Re: Search while typing (incremental search)

2021-10-08 Thread Michael Wechner




Am 08.10.21 um 18:49 schrieb Michael Sokolov:

Thank you for offering to add to the FAQ! Indeed it should mention the
suggester capability. I think you have permissions to edit that wiki?


yes :-)


Please go ahead and I think add a link to the suggest module javadocs


ok, will do!

Thanks

Michael



On Thu, Oct 7, 2021 at 2:30 AM Michael Wechner
 wrote:

Thanks very much for your feedback!

I will try it :-)

As I wrote I would like to add a summary to the Lucene FAQ
(https://cwiki.apache.org/confluence/display/lucene/lucenefaq)

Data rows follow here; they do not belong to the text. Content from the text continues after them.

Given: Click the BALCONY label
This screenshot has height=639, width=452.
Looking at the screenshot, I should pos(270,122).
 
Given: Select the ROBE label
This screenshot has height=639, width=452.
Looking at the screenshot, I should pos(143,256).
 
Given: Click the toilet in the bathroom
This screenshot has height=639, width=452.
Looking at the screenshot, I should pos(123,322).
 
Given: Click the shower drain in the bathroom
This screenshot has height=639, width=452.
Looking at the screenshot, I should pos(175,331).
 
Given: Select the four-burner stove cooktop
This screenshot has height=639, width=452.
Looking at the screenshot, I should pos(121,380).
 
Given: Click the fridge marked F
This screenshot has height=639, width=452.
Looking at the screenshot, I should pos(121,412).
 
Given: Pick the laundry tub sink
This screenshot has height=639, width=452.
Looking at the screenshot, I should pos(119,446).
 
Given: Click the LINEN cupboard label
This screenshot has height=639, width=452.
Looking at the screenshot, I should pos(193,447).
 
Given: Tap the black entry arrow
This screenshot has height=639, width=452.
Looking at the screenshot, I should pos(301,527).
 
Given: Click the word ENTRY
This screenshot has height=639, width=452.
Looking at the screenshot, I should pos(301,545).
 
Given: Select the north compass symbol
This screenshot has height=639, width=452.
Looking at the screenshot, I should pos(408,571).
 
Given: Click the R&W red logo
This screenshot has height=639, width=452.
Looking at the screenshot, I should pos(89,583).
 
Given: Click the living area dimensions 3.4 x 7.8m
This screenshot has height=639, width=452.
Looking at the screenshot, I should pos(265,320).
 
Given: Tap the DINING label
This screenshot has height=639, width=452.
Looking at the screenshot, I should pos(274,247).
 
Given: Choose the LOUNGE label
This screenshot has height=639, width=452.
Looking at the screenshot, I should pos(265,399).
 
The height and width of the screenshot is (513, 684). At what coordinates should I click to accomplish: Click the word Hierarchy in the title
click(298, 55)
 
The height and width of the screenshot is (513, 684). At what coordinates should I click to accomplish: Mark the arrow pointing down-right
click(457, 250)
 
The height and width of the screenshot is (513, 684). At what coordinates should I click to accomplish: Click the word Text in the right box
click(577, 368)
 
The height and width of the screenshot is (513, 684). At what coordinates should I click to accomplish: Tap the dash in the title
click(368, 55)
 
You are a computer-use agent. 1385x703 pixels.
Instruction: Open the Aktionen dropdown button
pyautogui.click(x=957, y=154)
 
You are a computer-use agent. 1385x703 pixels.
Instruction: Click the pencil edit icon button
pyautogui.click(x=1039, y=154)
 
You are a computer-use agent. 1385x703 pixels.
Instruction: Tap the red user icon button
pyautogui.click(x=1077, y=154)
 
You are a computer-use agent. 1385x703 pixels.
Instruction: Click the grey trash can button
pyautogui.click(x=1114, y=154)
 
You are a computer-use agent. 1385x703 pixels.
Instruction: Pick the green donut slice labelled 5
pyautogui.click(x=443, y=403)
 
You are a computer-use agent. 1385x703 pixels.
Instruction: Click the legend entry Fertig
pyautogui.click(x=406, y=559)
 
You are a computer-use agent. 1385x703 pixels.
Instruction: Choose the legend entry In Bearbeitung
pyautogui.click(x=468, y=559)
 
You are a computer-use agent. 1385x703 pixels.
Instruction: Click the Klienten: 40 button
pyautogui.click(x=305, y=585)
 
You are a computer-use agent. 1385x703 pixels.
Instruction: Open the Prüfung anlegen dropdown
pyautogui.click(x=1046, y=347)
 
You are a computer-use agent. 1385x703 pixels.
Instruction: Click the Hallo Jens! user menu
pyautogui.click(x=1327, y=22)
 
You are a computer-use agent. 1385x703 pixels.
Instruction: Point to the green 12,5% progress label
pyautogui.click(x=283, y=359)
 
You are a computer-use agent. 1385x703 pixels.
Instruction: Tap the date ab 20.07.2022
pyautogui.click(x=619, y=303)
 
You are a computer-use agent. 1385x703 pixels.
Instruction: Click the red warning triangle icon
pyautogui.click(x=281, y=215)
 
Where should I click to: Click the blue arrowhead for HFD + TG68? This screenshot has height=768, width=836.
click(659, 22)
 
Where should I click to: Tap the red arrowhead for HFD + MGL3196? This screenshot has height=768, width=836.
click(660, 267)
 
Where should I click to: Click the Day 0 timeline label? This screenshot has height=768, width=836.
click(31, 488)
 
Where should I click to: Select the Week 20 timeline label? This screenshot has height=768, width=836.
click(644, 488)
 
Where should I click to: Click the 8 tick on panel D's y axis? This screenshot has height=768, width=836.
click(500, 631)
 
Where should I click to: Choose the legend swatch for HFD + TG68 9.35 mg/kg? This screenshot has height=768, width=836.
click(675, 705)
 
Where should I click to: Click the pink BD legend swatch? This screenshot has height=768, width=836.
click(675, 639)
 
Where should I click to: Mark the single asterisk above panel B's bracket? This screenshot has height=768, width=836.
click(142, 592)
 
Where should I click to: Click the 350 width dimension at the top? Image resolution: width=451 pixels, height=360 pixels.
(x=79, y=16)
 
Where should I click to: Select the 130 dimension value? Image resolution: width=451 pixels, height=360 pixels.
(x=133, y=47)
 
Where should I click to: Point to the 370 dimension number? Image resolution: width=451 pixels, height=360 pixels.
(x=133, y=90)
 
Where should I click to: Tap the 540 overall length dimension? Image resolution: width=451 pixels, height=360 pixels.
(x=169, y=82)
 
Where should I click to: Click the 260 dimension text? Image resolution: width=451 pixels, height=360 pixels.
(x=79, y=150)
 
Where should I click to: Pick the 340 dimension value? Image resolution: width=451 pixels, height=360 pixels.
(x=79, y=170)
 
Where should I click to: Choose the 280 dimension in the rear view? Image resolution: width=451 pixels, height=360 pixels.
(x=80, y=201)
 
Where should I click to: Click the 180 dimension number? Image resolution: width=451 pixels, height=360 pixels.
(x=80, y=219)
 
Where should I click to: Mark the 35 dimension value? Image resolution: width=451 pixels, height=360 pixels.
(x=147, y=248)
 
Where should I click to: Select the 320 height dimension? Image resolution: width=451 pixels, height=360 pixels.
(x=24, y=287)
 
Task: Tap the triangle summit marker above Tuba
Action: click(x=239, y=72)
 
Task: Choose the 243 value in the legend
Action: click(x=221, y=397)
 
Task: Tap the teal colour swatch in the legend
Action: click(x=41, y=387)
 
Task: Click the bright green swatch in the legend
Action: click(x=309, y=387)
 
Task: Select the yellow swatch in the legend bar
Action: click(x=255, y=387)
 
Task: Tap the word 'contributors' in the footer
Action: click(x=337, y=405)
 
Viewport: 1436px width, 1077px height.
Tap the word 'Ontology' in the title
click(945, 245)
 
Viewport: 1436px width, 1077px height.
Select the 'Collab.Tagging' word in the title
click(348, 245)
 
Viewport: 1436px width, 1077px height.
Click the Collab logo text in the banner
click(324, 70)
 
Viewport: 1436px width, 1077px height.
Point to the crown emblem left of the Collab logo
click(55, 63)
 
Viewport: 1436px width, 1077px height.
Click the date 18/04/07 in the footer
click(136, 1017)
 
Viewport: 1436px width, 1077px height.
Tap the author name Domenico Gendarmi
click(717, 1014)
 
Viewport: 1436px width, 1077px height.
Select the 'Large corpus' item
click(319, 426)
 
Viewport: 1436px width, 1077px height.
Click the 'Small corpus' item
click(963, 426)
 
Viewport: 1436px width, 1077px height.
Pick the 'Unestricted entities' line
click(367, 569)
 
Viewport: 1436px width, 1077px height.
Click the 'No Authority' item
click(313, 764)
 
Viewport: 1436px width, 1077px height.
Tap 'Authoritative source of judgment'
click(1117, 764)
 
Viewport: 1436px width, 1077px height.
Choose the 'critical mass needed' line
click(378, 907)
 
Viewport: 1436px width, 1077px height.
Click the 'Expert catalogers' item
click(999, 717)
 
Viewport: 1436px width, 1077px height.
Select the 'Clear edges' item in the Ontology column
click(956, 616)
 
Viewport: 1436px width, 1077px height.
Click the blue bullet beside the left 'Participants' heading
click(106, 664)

Would the following questions make sense?

   - "Does Lucene support incremental search?"

   - "Does Lucene support auto completion suggestions?"

Or would other other terms / or another wording make more sense?

Thanks

Michael



Am 07.10.21 um 01:14 schrieb Robert Muir:

TLDR: use the lucene suggest/ package. Start with building suggester
from your query logs (either a file or index them).
These have a lot of flexibility about how the matches happen, for
example pure prefixes, edit distance typos, infix matching, analysis
chain, even now Japanese input-method integration :)

Run that suggester on the user input, retrieving say, the top 5-10
matches of relevant query suggestions.
return those in the UI (typical autosuggest-type field), but also run
a search on the first one.

The user gets the instant-search experience, but when they type 'tes',
you search on 'tesla' (if that's the top-suggested query, the
highlighted one in the autocomplete). if they arrow-down to another
suggestion such as 'test' or type a 't' or use the mouse or whatever,
then the process runs again and they see the results for that.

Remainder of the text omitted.